克隆和质粒构建是做什么的,重组质粒构建的注意事项?
网友回答
质粒是现代分子生物学中常用的载体之一,
质粒构建,就是指把特定的基因序列插入到工程质粒中。
但仅仅插入质粒是不够的,还需要把质粒转化到细菌、细胞或酵母中,使质粒在其中扩展或表达。以细菌为例,转化后的细菌还需涂布到平板,使之分散为单个细菌,在合适的条件下培养,单个细菌长成菌落,这时,这个菌落的所有的菌都是有一个细菌分裂而来,其状态和携带的质粒是一致的,就俗称一个“克隆”,用于后续实验。
从无性繁殖的角度来讲,上述的“克隆”和克隆羊的“克隆”概念是一致的。
网友回答
重组质粒构建是常用的分子生物学手段,其实只是最基本的方法,一般一个星期同时构建三二个组质粒是没有问题的。在国内先进的实验中,也大都是由实验员搞定。但是其中还是有些基本的技巧需要掌握。在这里将我的心得分享于大家,这也是我本人几年来一线工作时的经验积累,以期能为谷友提供借鉴,让大家在实验中少走弯路。所涉及内容如下:
1) 克隆基因的酶切位点问题
2) 载体酶切的问题
3) 连接片段浓度比的问题
在阐明上述问题同时,本人尽可能举些实验中的问题案例予以说明。
一、克隆基因的酶切位点问题
1、克隆位点选择的问题。首先要对目标基因进行酶切位点扫描分析,列出其所含酶切位点清单。然后对照质粒多克隆位点,所选择的克隆位点必须是目标基因所不含的酶切位点。这是常识,不赘述。
2、保护碱基数目的问题。在设计PCR引物时,引入酶切位点后,常常要加入保护碱基,这是大家所熟知的。但是保护碱基数量多少,可能被新手所忽视。这种忽视碰可能会大大影响后续的实验进展。

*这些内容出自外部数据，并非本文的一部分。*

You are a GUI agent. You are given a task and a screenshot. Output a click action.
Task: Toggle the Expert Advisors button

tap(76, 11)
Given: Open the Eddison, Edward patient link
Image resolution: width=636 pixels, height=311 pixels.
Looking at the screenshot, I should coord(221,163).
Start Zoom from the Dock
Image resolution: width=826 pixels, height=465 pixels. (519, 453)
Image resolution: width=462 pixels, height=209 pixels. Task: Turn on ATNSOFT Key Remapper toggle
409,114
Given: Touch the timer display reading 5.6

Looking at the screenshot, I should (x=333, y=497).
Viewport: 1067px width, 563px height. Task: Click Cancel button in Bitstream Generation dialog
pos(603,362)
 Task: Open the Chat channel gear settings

一般情况下,普通的内切酶只加入两个保护碱基,其内切反应就可以正常进行;而有一类,仅仅只加入两个保护碱基,其内切反应就不能正常进行,这是因为内切酶不能正常结合DN段上。如NdeI就属这类,需要加入至少6个保护碱基,常用的HindIII也要三个。